Harvey drives up gas prices nationwide

(August 29, 2017) As Hurricane Harvey blasted Texas, gas prices shot up across the country. At $2.37, today’s national gas price average is four cents more expensive on the week and one of the largest one-week national gas prices surge seen this summer, according to statistics prepared by AAA.

About one quarter of oil refining capacity in the Gulf Coast had been taken offline, according to forecasts by Oil Price Information Service (OPIS).

That equates to about 2.5 million barrels of oil daily. Harvey also caused eight refineries in Texas to shutdown, including: ExxonMobil Baytown (584,000 b/d), Deer Park (340,000 b/d), Pasadena Refining (115,700 b/d) and Phillips 66 Sweeny (260,000 b/d) in the Houston region, while several others are operating at reduced rates.

In Corpus Christi, Flint Hills (304,000 b/d); Valero (300,000 b/d); CITGO (163,500 b/d) and Valero Three Rivers (91,000 b/d) remain offline since initial shutdowns began in advance of Harvey late last week. Over the weekend, Valero reported its refineries in Corpus Christi and Three Rivers sustained “substantial refinery impacts” and the company is evaluating infrastructure needs to determine when the refineries can resume operations. Corpus Christi is connected via pipeline to refineries in San Antonio and Nixon, Texas, which can supply Corpus Christi if local refiners are offline for an extended period.

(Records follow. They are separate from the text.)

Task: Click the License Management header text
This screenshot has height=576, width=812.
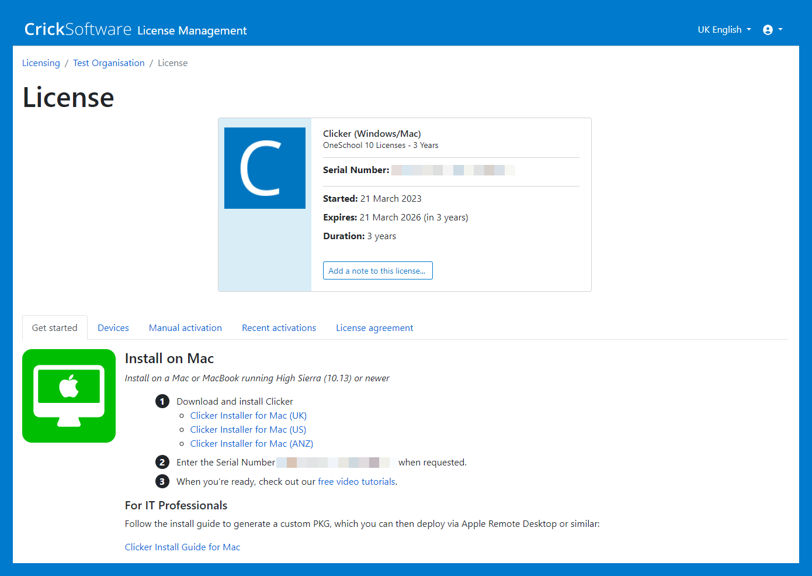Action: coord(192,30)
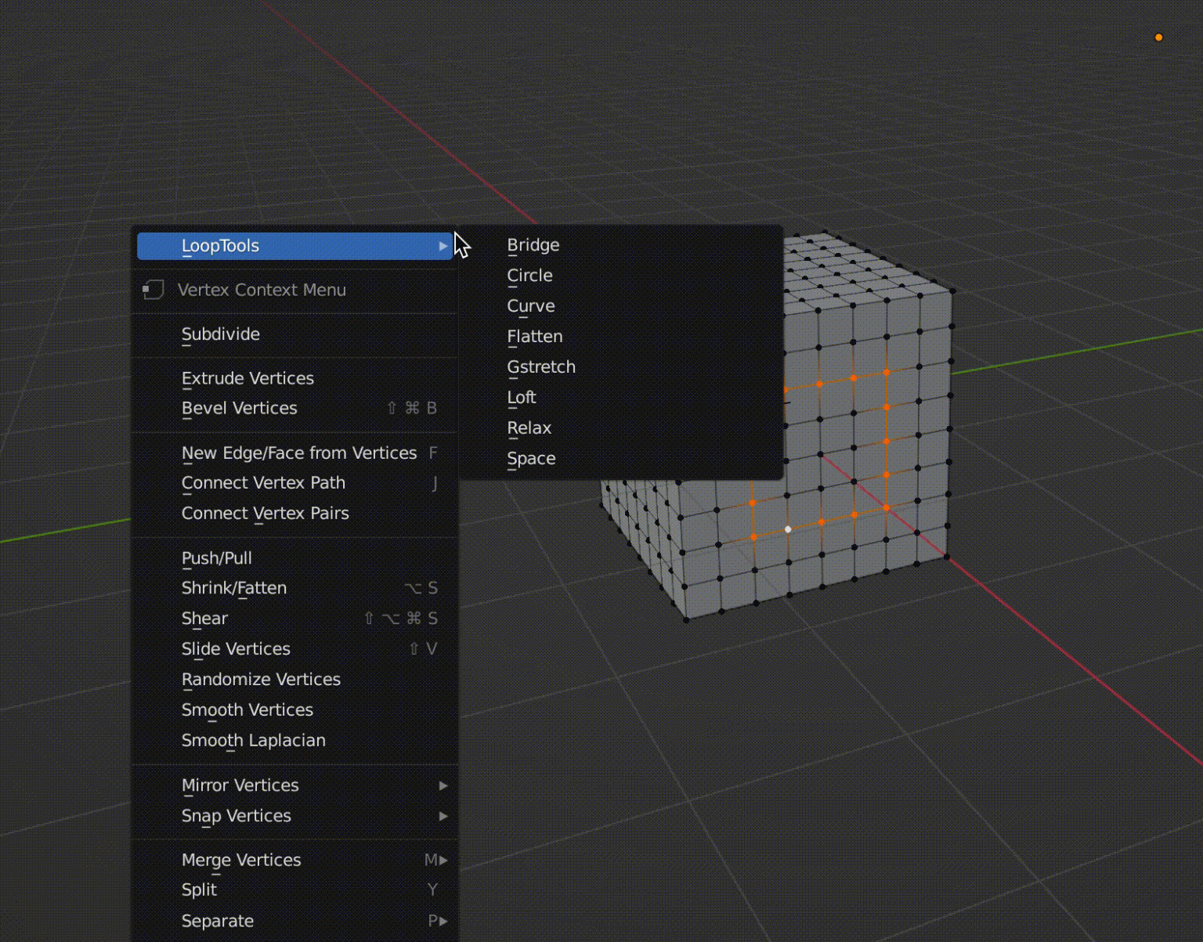Run Gstretch from the LoopTools submenu
This screenshot has height=942, width=1203.
point(541,366)
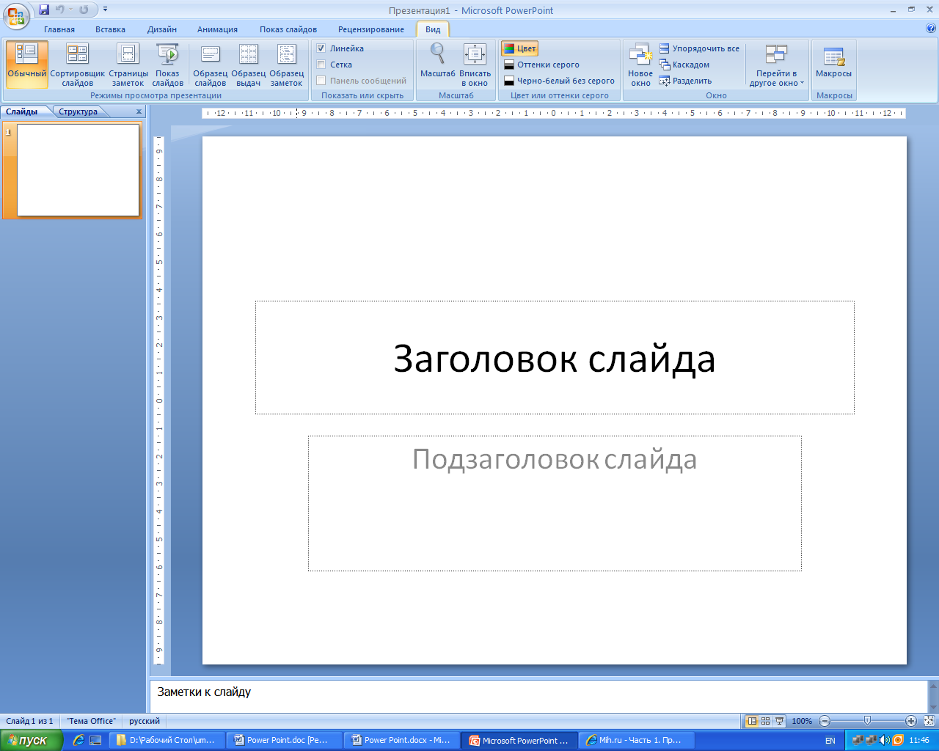The image size is (939, 751).
Task: Select the slide 1 thumbnail
Action: point(78,170)
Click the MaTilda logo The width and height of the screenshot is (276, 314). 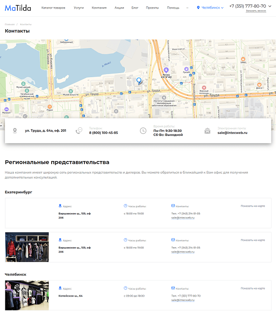18,8
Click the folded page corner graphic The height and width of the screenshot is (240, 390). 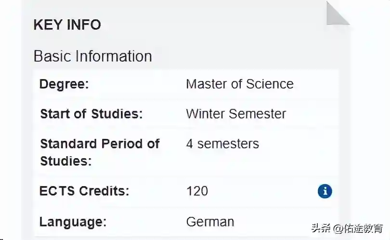337,14
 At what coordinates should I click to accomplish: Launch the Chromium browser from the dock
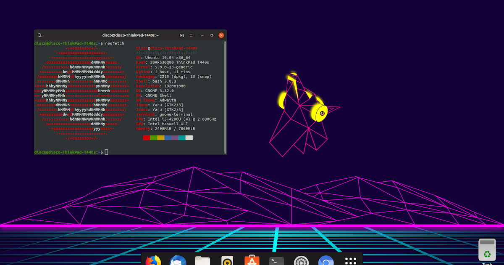tap(326, 261)
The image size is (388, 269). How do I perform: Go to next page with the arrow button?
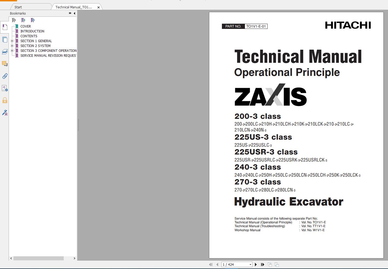pos(256,264)
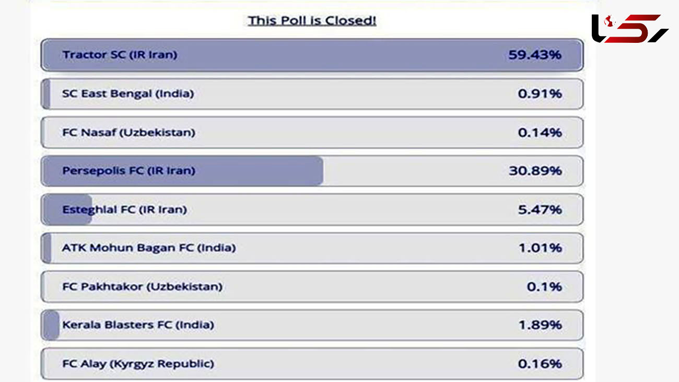This screenshot has width=679, height=382.
Task: Click the 30.89% result for Persepolis
Action: (x=535, y=171)
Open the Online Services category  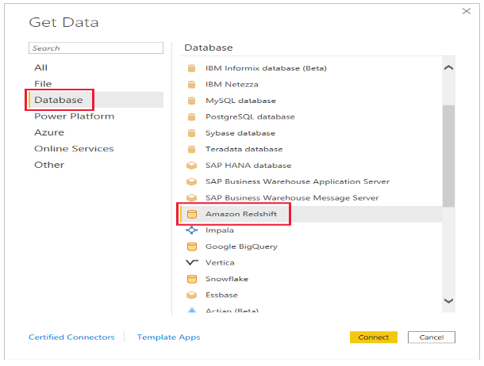pyautogui.click(x=74, y=149)
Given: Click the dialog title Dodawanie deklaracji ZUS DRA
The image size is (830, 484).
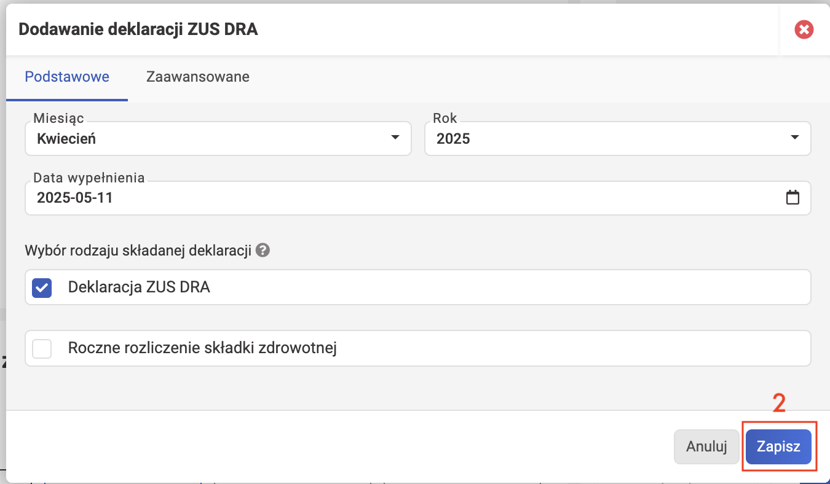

“No doubt, Harvey has impacted operations and access to refineries in the Gulf Coast.  However a clear understanding of overall damage at the refineries is unknown,” said Jeanette Casselano, AAA spokesperson. “Despite the country’s overall oil and gasoline inventories being at or above 5-year highs, until there is clear picture of damage and an idea when refineries can return to full operational status, gas prices will continue to increase.”

On Sunday, Magellan Midstream Partners suspended all inbound and outbound refined products and crude oil transportation services on its pipeline systems in the Houston area. Conversely, the Colonial Pipeline said its Gulf Coast pipeline and terminals are continuing to operate normally. The Colonial Pipeline delivers gasoline from Houston to the Mid-Atlantic.

Harvey is expected to continue to impact the region through the middle of the week with an additional 15 – 25 inches of rain expected over the middle and upper Texas coast through Friday.

To help alleviate the tight and potential shortage of supply, the Environmental Protection Agency (EPA) announced over the weekend that it will waive environmental standards on gasoline for select counties in Texas.

“As in any national or local state of emergency, AAA expects gas prices to be held in check up and down the gasoline supply chain, including prices set by refiners, distributors and dealers unless there is a clearly justifiable reason for an increase,” added Casselano.

Quick Stats

    The nation’s largest weekly changes are: Indiana (+11 cents), Ohio (+9 cents), Florida (+7 cents), Michigan (+7 cents), Illinois (+6 cents), Washington (+6 cents), Georgia (+5 cents), South Carolina (+5 cents), Washington, D.C. (+4 cents) and Texas (+4 cents).

    The nation’s top 10 least expensive markets are: South Carolina ($2.11), Alabama ($2.12), Arkansas ($2.12), Mississippi ($2.12), Oklahoma ($2.13), Missouri ($2.14), Virginia ($2.15), Louisiana ($2.16), Tennessee ($2.16) and Texas ($2.17).